In such an optical characteristic measuring device, when the calibration reference member is brought to face the measurement opening, the calibration reference member is pressed by a pressing mechanism at a portion corresponding to the inside of the measurement opening in the optical characteristic measurement unit, so that the calibration reference member is optically pressed. It can be pressed against the entire circumference of the measurement opening in the characteristic measurement unit. As a result, the calibration reference member is more reliably arranged at a predetermined position with respect to the optical characteristic measurement unit, the optical characteristic value of the calibration reference plate is less likely to vary, reproducibility can be ensured, and more reliably and accurately. The optical characteristic reference value can be obtained. Therefore, the optical characteristic measuring device can be calibrated more reliably and with high accuracy, and the optical characteristics of the measurement target can be obtained with high accuracy.

In another aspect, in the above-mentioned optical characteristic measuring apparatus, the pressing mechanism is a pressing plate and an urging member that urges the pressing plate so that the pressing plate presses the calibration reference member at the portion. And.

In such an optical characteristic measuring device, since the calibration reference member is pressed by the urging member via the pressing plate, the calibration reference member can be reliably pressed against the entire circumference of the measurement opening in the optical characteristic measuring unit.

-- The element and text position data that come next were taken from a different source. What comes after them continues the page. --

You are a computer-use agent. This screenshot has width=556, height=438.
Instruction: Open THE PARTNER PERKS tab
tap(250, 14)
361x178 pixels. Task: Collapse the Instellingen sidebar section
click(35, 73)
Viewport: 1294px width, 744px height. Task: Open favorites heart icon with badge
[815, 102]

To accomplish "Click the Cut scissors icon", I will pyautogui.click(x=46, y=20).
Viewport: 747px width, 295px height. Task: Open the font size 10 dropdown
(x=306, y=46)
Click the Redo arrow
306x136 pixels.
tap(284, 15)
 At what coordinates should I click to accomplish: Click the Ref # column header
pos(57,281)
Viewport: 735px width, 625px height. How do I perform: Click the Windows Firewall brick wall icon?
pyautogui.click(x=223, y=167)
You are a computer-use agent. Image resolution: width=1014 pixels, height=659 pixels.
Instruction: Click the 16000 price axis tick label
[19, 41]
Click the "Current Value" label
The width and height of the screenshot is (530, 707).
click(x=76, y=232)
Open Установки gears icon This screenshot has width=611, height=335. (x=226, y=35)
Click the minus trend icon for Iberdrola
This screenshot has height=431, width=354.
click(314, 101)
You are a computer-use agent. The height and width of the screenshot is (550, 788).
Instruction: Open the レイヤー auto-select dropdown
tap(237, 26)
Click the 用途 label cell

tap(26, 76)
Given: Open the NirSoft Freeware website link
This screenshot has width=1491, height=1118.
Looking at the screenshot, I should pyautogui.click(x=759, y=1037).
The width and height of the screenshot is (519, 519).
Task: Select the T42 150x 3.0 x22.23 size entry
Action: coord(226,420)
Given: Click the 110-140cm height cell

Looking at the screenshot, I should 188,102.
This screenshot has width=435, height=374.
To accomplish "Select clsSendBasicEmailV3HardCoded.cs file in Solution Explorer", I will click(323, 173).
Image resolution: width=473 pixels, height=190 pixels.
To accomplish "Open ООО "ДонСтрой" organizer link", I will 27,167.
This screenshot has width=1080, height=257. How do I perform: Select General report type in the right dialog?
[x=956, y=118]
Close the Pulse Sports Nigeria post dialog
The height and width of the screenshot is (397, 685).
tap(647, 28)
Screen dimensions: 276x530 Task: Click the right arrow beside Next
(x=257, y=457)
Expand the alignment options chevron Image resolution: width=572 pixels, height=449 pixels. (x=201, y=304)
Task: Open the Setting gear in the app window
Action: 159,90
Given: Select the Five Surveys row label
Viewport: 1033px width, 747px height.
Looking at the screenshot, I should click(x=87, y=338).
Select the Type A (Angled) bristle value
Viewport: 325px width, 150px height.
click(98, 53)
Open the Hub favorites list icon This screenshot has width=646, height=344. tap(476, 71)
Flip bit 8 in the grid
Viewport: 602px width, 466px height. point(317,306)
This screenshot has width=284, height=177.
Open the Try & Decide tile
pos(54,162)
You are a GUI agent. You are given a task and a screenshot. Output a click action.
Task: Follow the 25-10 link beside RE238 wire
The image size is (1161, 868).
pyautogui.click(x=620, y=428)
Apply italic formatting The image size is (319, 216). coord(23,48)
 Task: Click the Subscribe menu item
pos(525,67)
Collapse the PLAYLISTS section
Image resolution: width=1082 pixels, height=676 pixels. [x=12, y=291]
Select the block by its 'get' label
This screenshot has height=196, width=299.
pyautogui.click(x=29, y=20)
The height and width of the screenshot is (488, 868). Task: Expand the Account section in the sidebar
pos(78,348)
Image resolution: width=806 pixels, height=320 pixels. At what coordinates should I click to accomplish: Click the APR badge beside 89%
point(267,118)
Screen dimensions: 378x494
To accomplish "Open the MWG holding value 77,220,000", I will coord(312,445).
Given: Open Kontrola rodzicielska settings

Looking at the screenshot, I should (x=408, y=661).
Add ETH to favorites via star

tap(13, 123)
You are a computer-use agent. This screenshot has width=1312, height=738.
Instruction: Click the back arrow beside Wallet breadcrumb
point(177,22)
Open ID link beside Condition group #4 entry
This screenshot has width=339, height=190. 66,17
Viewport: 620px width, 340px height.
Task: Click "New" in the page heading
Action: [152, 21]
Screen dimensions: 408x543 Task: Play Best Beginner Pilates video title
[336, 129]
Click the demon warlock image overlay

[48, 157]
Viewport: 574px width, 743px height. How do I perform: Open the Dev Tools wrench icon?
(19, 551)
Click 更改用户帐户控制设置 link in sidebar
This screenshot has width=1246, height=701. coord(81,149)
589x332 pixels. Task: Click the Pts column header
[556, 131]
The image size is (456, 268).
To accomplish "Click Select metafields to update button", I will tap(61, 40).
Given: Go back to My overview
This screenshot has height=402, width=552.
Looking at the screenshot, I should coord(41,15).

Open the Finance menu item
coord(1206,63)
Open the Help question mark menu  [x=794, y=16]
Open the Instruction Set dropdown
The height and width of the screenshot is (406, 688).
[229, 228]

In another aspect, in the above-mentioned optical property measuring apparatus, the urging member is a coil spring, and the pressing plate has a plate shape that engages with the coil spring so as to be urged by the coil spring. A main body portion and a contact portion provided on the main body portion that abuts the calibration reference member so as to press the calibration reference member at the portion are provided.

In such an optical characteristic measuring device, the calibration reference member can be more reliably pressed against the entire circumference of the measurement opening in the optical characteristic measuring unit.

In another aspect, in the above-mentioned optical property measuring device, the contact portion is a curved surface.

In such an optical characteristic measuring device, the calibration reference member can be pressed with a small contact area, and the calibration reference member can be more reliably pressed against the entire circumference of the measurement opening in the optical characteristic measuring unit.

In another aspect, in these above-mentioned optical property measuring devices, the contact portion has a protruding shape.

According to this, an optical characteristic measuring apparatus in which the contact portion has a protruding shape is provided.

In another aspect, in the above-mentioned optical characteristic measuring apparatus, the portion of the calibration reference member that is abutted by the abutting portion has a protruding shape.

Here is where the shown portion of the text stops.